● **Task**
Quote word for word the part of the Scalia passage below that begins with the words containing "And make no" and ends with "write activist opinions.".

● **Study text**
* * * * * * * * *

Scalia criticized those who believe in what he called the "living Constitution."
"That's the argument of flexibility and it goes something like this: The Constitution is over 200 years old and societies change. It has to change with society, like a living organism, or it will become brittle and break."
"But you would have to be an idiot to believe that," Scalia said. "The Constitution is not a living organism, it is a legal document. It says something and doesn't say other things."
Proponents of the living constitution want matters to be decided "not by the people, but by the justices of the Supreme Court."
And make no mistake: Scalia is just as much a believer in the "living constitution" as any of the jurists he criticizes. Anyone who doesn't believe that should take a look at Bush v. Gore to see how he completely ignores the original intent of the framers of the fourteenth amendment.
You could similarly argue that Jefferson and Madison didn't believe in liberty because they owned slaves.
And while the argument might be technically valid, and does prove some hypocrisy of the two, I would consider it hairsplitting in a discussion about political philosophy. It does not discredit a belief, nor the believers' allegiance to it, when they sin sometimes. Specifically, it doesn't discredit originalism, nor the originalists' belief in it, when they occasionally write activist opinions.
To convince me that "Scalia is just as much a believer in the 'living constitution' as any of the jurists he criticizes, you would have to show me that he departs from the original understanding of the constitution as often as they do. Occasional breaking of the limits he set for himself are insufficient evidence for the conclusion you draw.

* * * * * * * * *

● **Provided material**
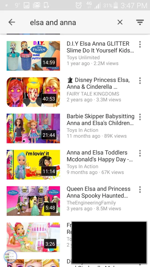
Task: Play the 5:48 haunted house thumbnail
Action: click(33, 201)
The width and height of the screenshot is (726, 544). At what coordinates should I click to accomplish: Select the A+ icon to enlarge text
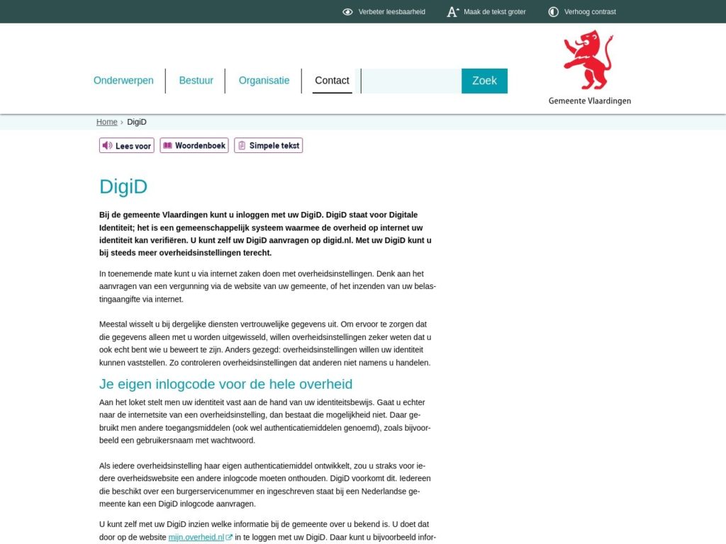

* * * * * * * * *

● **Response to this exercise**
And make no mistake: Scalia is just as much a believer in the "living constitution" as any of the jurists he criticizes. Anyone who doesn't believe that should take a look at Bush v. Gore to see how he completely ignores the original intent of the framers of the fourteenth amendment.
You could similarly argue that Jefferson and Madison didn't believe in liberty because they owned slaves.
And while the argument might be technically valid, and does prove some hypocrisy of the two, I would consider it hairsplitting in a discussion about political philosophy. It does not discredit a belief, nor the believers' allegiance to it, when they sin sometimes. Specifically, it doesn't discredit originalism, nor the originalists' belief in it, when they occasionally write activist opinions.